History

United Kingdom
- Name: SS Fort Abitibi
- Owner: Ministry of War Transport
- Operator: Smith Hogg & Co., West Hartlepool
- Builder: Canadian Vickers Ltd., Montreal
- Completed: May 1942
- Fate: Broken up 1958

General characteristics
- Class & type: North Sands-type Fort ship
- Tonnage: 7,125 GRT
- Length: 440 ft 6 in (134.26 m)
- Beam: 57 ft 2 in (17.42 m)
- Draught: 26 ft 11.5 in (8.217 m)
- Propulsion: 3 cyl triple expansion steam; 2500 ihp; One shaft.;
- Speed: 11 knots (13 mph; 20 km/h)
- Range: 11,400 nmi (21,100 km) at 10 kn (12 mph; 19 km/h)
- Complement: 115
- Armament: During the Second World War:; 1 × 4-inch (100 mm) gun; 8 × 20mm AA guns;

= SS Fort Abitibi =

SS Fort Abitibi was a North Sands-type Fort ship of measuring 440.5 ft long with a beam of 57.2 ft.

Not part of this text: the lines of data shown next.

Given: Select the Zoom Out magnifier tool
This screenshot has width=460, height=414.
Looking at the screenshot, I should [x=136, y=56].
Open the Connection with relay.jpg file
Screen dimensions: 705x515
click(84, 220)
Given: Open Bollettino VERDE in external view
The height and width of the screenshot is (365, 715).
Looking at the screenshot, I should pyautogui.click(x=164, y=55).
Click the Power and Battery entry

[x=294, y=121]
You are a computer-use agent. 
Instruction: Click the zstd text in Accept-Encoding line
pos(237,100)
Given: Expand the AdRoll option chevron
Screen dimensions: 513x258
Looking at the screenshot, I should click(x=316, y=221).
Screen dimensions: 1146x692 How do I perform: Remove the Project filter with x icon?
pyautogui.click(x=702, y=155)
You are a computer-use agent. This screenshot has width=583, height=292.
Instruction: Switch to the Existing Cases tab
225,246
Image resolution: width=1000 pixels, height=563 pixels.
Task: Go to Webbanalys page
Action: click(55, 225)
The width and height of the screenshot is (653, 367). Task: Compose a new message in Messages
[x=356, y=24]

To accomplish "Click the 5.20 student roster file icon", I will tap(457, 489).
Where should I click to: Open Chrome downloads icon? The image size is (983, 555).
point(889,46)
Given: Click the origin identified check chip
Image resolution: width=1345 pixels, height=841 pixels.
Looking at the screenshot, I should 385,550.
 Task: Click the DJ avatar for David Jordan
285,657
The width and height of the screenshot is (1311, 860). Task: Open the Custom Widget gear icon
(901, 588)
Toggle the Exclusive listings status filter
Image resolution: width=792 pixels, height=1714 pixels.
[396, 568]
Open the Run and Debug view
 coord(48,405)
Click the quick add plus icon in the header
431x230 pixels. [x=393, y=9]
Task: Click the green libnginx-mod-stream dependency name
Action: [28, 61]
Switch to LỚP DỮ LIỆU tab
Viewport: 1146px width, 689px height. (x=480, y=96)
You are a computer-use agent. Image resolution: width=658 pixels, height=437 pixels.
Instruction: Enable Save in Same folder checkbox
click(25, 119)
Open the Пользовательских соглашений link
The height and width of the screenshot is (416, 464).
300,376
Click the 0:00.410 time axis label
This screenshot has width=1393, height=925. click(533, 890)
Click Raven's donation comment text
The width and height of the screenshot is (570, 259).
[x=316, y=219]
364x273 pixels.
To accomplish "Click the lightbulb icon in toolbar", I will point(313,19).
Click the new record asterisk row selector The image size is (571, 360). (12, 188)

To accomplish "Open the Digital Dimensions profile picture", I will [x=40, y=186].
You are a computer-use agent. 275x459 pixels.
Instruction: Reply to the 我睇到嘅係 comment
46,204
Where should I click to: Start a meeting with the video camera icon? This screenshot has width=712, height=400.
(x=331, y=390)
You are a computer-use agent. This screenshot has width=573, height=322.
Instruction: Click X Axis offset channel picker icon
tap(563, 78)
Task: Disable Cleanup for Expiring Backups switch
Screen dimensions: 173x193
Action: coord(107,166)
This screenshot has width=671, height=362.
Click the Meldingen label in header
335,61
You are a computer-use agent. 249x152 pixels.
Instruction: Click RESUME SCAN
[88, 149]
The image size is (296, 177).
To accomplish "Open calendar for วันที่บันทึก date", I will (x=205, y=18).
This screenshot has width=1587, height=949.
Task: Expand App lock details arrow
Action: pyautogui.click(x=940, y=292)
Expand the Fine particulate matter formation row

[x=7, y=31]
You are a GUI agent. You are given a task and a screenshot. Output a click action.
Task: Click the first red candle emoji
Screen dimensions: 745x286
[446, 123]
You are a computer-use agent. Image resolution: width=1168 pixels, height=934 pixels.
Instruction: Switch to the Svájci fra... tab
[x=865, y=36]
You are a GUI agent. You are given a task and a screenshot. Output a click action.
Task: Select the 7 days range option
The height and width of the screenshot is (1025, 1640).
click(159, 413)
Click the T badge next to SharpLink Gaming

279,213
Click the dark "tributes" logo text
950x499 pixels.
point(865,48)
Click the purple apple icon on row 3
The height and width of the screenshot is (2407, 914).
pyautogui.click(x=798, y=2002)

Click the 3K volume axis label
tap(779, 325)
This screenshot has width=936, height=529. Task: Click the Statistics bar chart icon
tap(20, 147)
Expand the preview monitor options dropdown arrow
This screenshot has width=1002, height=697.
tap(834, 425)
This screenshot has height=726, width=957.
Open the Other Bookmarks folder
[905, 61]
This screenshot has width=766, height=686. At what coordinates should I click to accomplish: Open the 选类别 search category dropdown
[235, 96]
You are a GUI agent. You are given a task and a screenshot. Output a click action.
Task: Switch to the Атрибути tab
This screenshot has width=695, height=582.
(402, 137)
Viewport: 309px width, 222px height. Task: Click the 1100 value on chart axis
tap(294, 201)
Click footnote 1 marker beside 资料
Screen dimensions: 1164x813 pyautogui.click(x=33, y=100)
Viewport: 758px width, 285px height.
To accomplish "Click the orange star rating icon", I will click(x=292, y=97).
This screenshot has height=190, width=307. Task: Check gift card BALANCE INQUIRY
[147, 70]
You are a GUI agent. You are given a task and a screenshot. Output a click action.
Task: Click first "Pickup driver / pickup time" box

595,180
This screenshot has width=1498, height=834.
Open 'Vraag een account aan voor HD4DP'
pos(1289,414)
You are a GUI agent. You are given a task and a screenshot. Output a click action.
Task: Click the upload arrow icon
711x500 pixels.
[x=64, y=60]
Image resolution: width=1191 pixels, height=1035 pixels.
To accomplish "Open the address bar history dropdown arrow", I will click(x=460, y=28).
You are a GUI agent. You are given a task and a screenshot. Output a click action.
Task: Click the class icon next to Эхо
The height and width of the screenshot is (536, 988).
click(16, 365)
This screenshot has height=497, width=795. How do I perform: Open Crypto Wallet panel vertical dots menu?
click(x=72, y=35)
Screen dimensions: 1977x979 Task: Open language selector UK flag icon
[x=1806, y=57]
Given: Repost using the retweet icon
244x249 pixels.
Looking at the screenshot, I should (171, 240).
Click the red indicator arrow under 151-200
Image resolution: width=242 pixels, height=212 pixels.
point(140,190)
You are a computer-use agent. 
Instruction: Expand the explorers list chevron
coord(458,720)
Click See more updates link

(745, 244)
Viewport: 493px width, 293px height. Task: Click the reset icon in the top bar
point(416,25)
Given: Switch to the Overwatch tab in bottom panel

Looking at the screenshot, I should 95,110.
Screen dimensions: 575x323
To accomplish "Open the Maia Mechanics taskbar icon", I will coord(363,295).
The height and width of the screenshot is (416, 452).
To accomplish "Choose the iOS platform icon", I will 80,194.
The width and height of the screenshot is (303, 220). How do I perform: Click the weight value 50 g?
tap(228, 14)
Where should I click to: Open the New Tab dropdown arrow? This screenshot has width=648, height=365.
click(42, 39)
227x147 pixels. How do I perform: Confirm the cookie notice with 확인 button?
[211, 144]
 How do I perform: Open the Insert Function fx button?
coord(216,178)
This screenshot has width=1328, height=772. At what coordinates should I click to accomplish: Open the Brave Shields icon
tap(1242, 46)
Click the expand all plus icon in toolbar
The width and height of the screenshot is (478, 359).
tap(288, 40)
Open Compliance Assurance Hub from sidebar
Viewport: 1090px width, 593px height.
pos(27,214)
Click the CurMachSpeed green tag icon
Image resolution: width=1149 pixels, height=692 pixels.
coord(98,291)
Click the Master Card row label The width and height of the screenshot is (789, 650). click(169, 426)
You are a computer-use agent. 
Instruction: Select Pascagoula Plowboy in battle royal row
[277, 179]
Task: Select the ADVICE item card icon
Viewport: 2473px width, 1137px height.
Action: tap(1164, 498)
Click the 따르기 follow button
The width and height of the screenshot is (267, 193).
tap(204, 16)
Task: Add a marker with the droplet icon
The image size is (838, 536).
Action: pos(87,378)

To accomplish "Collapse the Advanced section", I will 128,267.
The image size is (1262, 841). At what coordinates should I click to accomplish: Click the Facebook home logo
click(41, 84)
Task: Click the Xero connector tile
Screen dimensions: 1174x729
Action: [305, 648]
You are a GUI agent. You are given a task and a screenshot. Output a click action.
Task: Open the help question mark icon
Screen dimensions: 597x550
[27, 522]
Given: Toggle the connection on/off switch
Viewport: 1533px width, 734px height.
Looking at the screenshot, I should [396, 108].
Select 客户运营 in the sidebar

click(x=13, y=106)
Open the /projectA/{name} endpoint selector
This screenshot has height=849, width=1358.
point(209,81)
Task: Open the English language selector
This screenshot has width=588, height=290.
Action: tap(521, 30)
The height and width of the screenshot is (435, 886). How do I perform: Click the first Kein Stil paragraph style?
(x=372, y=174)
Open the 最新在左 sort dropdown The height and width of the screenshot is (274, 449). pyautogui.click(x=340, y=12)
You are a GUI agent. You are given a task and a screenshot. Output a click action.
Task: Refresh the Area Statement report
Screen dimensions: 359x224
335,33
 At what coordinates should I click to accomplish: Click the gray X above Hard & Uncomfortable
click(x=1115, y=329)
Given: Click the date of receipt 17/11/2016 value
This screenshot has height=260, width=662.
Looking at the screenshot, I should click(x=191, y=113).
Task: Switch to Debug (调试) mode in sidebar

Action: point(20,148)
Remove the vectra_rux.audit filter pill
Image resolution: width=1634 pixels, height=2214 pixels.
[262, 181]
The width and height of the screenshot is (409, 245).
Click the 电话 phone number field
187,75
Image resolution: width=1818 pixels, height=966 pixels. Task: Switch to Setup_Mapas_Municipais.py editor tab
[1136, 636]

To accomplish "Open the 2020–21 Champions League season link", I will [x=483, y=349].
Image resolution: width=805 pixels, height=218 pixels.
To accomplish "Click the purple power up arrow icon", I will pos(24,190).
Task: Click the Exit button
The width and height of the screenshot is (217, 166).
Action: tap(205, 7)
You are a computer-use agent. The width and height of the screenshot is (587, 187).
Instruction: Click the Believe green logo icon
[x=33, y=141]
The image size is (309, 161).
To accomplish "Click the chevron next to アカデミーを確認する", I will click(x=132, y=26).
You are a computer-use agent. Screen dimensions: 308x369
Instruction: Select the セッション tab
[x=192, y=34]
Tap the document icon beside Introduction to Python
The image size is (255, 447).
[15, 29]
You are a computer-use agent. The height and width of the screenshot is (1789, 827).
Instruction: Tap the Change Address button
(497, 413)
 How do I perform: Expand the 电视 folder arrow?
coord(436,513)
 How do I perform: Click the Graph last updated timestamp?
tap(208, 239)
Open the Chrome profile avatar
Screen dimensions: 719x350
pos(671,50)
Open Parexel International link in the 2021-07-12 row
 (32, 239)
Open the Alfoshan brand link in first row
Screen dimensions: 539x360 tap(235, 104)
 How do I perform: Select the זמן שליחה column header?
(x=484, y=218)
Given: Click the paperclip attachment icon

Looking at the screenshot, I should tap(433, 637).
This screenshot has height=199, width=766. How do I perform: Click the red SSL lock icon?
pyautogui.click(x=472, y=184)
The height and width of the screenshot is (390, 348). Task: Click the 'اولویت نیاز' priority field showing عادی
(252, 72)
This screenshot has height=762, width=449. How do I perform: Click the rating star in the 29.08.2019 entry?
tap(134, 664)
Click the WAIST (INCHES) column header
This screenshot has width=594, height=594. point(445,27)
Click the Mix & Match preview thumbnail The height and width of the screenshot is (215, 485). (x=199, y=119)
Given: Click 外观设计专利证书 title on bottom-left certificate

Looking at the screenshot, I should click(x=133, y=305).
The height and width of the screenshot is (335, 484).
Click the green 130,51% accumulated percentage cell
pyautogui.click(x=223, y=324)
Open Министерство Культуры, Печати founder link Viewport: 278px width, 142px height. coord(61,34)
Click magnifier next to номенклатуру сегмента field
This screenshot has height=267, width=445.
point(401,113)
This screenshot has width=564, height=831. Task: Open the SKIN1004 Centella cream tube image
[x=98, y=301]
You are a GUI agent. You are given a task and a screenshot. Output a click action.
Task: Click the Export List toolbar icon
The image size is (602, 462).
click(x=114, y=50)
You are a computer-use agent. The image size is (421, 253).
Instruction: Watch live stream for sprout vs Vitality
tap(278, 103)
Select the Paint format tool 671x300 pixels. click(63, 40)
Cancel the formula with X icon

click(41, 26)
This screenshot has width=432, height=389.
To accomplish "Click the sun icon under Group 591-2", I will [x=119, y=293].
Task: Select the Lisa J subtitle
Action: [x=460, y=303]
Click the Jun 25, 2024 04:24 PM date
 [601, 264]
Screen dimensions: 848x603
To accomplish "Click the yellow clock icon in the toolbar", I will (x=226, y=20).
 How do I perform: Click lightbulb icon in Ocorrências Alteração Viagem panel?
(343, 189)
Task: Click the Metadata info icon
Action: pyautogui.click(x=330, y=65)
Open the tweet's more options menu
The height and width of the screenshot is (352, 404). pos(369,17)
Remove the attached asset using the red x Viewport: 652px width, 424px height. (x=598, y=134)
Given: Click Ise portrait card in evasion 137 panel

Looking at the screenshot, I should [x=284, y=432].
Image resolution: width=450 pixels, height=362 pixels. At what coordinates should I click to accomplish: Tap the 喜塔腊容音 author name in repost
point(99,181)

Fort and Park ships were the Canadian equivalent of the American Liberty ships. All three shared a similar design by J.L. Thompson and Sons of Sunderland, England. Fort ships had a triple expansion steam engine and a single screw propeller.

Fort Abitibi was built by Canadian Vickers Ltd., of Montreal. It was given Registry No.168825, and was delivered in May 1942 to the U.S. War Shipping Administration. The vessel was operated by Smith Hogg & Co., West Hartlepool, and was part of the merchant navy fleet supplying Britain during World War II. It was used by the U.S. Maritime Commission; in 1947 and was later transferred to Sir R Ropner & Co. Ltd., of West Hartlepool for the Ministry of War Transport. Fort Abitibi was broken up in Baltimore, Maryland, in 1958.

It sailed to Australia on several occasions.